You mean to tell me these ambition-less Rambo extras are rewarded with sublime states while us nose-to-the-grindstone Caucasoids can barely contort are facial muscles into feigned grins for the clerk while purchasing the morning cup a’ Joe? Now that, that right there, is funny, I don’t care who you are.

Now that you know the Laos are Buddhist and beam, you should also be aware that the country was bombed to oblivion in Vietnam’s ‘Secret War.’ It’s okay. The damage, it was dukkha, as impermanent as you are as you change from one moment to the next, your cells dying and replenishing every second, your cells as fleeting as your thoughts. The forest erases all, and rather quickly, but the stubborn UXO--unexploded ordinance--must be arhats, sitting in rumination so long they allude transformation. They’re not leaving. They’re not going anywhere.

Between 1964 and ‘73 the United States conducted over 580,000 flight missions, about one every eight minutes, over Laos, declared a neutral nation, dropping two million tons of bombs to disrupt North Vietnamese supply lines along the Ho Chi Minh Trail. Thirty percent, or 78 million bombs, failed to detonate. The country is littered with UXO. While The British Mines Advisory Group has engaged in clearance work since 1994 only a small percentage have been removed. At the current rate completion will take well over 100 years.

In Vientiane, Laos’s sleepy capital, one can visit COPE, an organization dedicated to supporting the more than 12,000 people that have fallen prey to UXO and survived, many of them children. The Vietnam War, the war that keeps on giving.

Not privy to the moment, I am without opinion as to war time decisions, but was taught, shortly after growing out of diapers--yes, it’s been over three years--that when one litters one should clean up after oneself. Or get a Brit to volunteer to finish the task within the next 150 years.

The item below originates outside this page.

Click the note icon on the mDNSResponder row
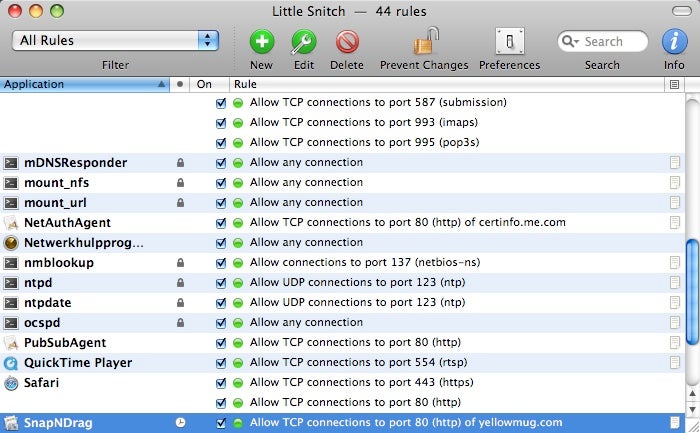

Despite UXO Laos is outdoor recreation bliss, greener than a room full of leprechauns with rivers and waterfalls around every turn. This statement is quite staggering when you realize what the bag is for. It’s plastic, it could hold a liter of milk and a box of Oreo cookies, and it’s given to you as you get on the bus. 230 kilometers separate Vang Vieng, Laos from Luang Prabang, about 140 miles, yet due to the route’s serpentine nature up mountains and down what’s billed as the ‘express’ bus takes seven hours to complete the journey. During which a liter of milk and a box worth of Oreo cookies bids my stomach adieu, takes the esophagus express to my tonsils and visits the bag given to me when the bus’s engine started. Another destination reached, more sense-(un)pleasures experienced, and still I ’thirst’ for more.

If you just lost a liter of milk you’d be parched too.

Keep drifting.

Pha That Luang, in Vientiane, containing a piece of Buddha's breastbone.

Biking outside Vang Vieng.

Inside Luang Prabang's Wat Xieng Thong funeral chapel.

Outside Luang Prabang, on the bike ride to the Kuang Si Waterfalls.

At Kuang Si waterfalls, 35 km away from luang Prabang.

View from my room over the river in Vang Vieng.

Wat at the Royal Palace Museum in Luang Prabang.